On ne peut que spéculer sur l'impact des licenciements et arrestations présumées sur le moral des troupes russes en Ukraine. Selon les experts militaires, cela risque d'empirer la situation. Certains de ses généraux ont récemment résisté avec succès à la contre-offensive ukrainienne. Leurs soldats auraient notamment fait leurs preuves dans les régions très disputées de Zaporijia et de Bakhmout.
Pour expliquer la démarche du haut commandement russe, les experts militaires ont évoqué les tentatives des généraux évincés de contourner la chaîne de commandement. Ainsi, Popov, Seliverstov, Kornev et d'autres se seraient adressés directement à Poutine, et non à Valeri Guerassimov, le chef d'état-major des forces armées russes, pour l'informer de leurs préoccupations face à l'action militaire en Ukraine. Cela constitue une grave violation des usages militaires.

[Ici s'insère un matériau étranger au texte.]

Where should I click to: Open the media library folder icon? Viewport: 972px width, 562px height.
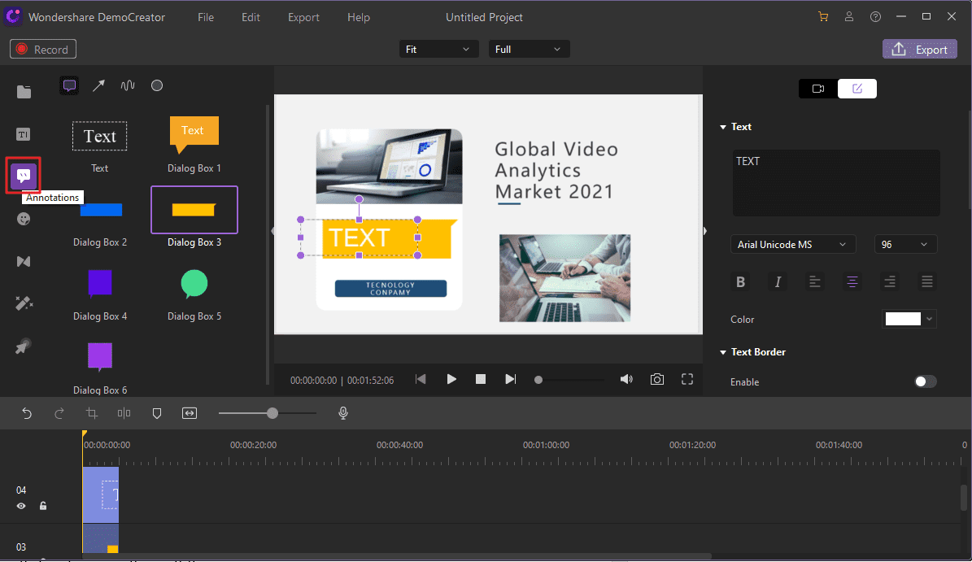(x=24, y=92)
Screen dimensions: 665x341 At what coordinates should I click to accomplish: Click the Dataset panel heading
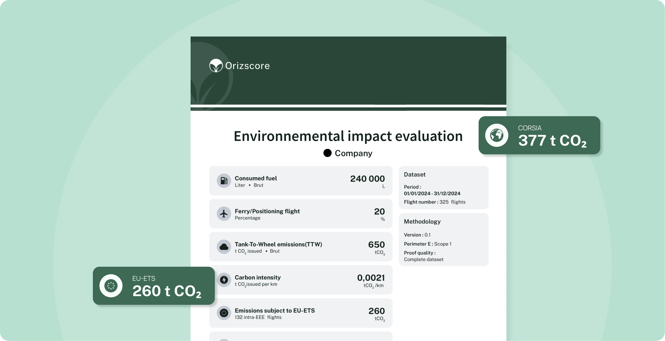click(415, 175)
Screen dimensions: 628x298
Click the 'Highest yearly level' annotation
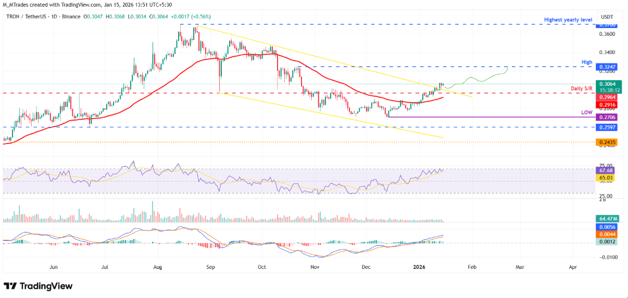tap(568, 20)
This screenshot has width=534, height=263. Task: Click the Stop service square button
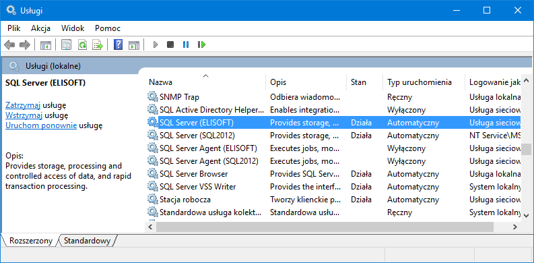[170, 45]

Un enregistrement audio partagé par des blogueurs militaires russes sur les réseaux sociaux montre que l'armée russe est en ébullition. On y entend des membres de la 7e division d'assaut aérien de la Garde, une unité d'élite de l'armée russe stationnée dans la région de Kherson, menacer de désobéir aux ordres et de se retirer de leurs postes si le commandement de l'armée arrête ou même tue le général Teplinski.
Depuis le coup d'État du groupe Wagner en juin, les spéculations vont bon train sur le fait de savoir si Evgueni Prigojine avait des alliés au sein de l'armée et, si oui, qui. Alors que Prigojine et son armée de mercenaires n'ont pas été inquiétés, dans les jours qui ont suivi, des militaires de haut rang ont été retirés de leurs fonctions ou ont disparu de la scène publique. Parmi eux se trouve le général Sergueï Sourovikine, qui avait apparemment été informé des plans d'Evgueni Prigojine.
Prigojine lui-même se trouve dans un lieu inconnu. Une partie de ses mercenaires a été transférée en Biélorussie ces derniers jours, comme l'ont montré des vidéos diffusées sur les réseaux sociaux. Là-bas, ils sont sous la protection du dictateur biélorusse Alexandre Loukachenko.
Vladimir Poutine a rencontré Evgueni Prigojine et une partie des commandants du groupe Wagner le 29 juin. Un événement tout à fait inhabituel. Si Poutine se mettait maintenant l'armée à dos en éliminant des généraux de haut rang, les conséquences pourraient être terribles pour lui. Les experts militaires y voient le germe d'éventuelles nouvelles tentatives de renversement. Celles-ci pourraient sérieusement menacer la dictature du maître du Kremlin.